# Be quiet: Silent Base 800 Window und Dark Power Pro 11 kommen im 2. Quartal



## PCGH-Redaktion (28. März 2015)

Jetzt ist Ihre Meinung gefragt zu *Be quiet: Silent Base 800 Window und Dark Power Pro 11 kommen im 2. Quartal*

					Auf der Cebit 2015 stellte Be quiet seine neuesten Kreationen vor, darunter die "Dark Power Pro 11"-Netzteile und das Gehäuse Silent Base 800 Window. Nun gab der Hersteller bekannt, dass die beiden Neulinge voraussichtlich im zweiten Quartal des laufenden Jahres erhältlich sein werden.

					Bitte beachten Sie: Der Kommentarbereich wird gemäß der Forenregeln moderiert. Allgemeine Fragen und Kritik zu Online-Artikeln von PC Games Hardware sind im Feedback-Unterforum zu veröffentlichen und nicht im Kommentarthread zu einer News. Dort werden sie ohne Nachfragen entfernt.

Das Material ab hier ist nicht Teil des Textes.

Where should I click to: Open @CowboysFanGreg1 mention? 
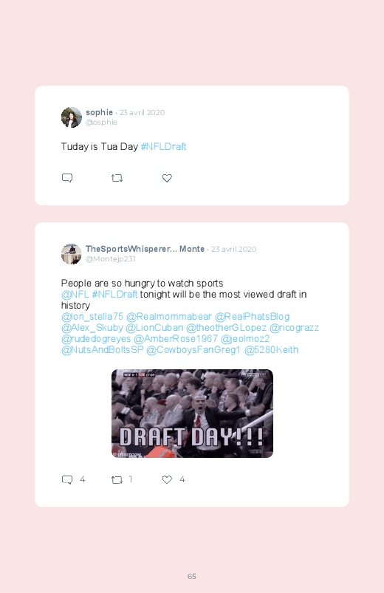point(193,350)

			Dieser Inhalt steht nur eingeloggten Mitgliedern zur Verfügung.
        

 Zurück zum Artikel: *Be quiet: Silent Base 800 Window und Dark Power Pro 11 kommen im 2. Quartal*


----------



## Cube (28. März 2015)

viel zu viel Plastik!...... und immer schön alles vor den Lüftern zubauen, ..


----------



## Abductee (28. März 2015)

Ich bin ja gespannt ob Be Quiet die Sockelhalterung der CPU-kühler endlich mal überarbeitet hat.


----------



## haii91 (28. März 2015)

was kann man denn an einen dark power pro 10 noch besser machen, die Unterschiede in Effizienz und in Geräuschentwicklung wären mit den Nachfolger nur minimal besser.


----------



## Pu244 (28. März 2015)

haii91 schrieb:


> was kann man denn an einen dark power pro 10 noch besser machen, die Unterschiede in Effizienz und in Geräuschentwicklung wären mit den Nachfolger nur minimal besser.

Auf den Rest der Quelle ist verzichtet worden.